** Data extracts follows **
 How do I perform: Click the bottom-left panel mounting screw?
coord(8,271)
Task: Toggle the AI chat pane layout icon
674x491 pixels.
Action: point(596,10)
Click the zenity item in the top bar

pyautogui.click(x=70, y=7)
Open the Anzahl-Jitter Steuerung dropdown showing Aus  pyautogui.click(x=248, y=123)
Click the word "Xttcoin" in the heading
** End of Data extracts **
** Data extracts follows **
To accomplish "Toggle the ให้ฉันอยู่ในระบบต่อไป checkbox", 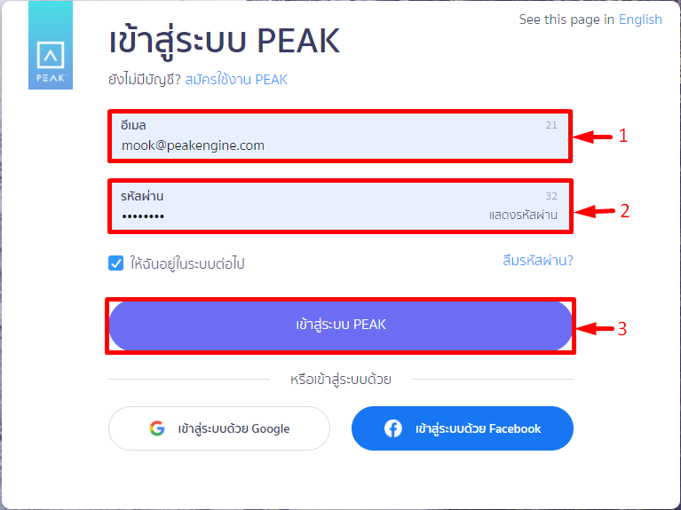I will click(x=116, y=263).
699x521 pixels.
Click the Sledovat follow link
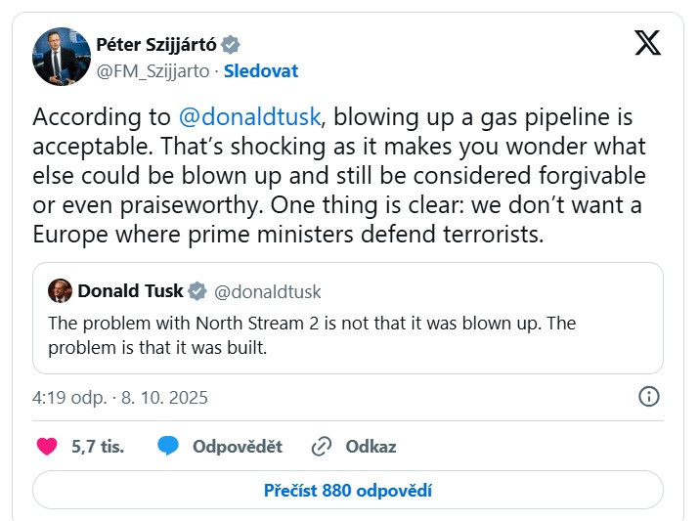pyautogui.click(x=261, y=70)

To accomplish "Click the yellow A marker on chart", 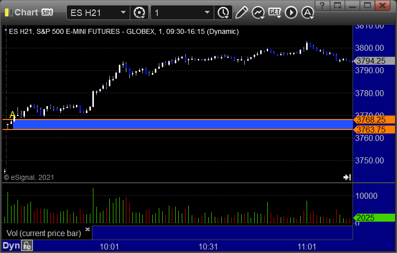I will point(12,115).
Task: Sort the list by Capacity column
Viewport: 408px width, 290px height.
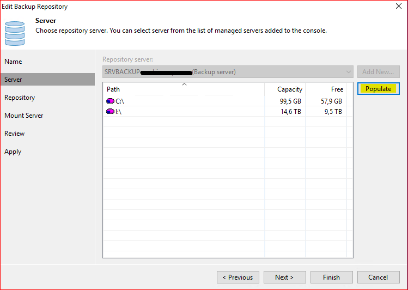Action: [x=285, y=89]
** End of Data extracts **
Find the word "Task" in the entries. Copy each line that holds it.

● Answer box
Task: Toggle the AI chat pane layout icon
Task: Sort the list by Capacity column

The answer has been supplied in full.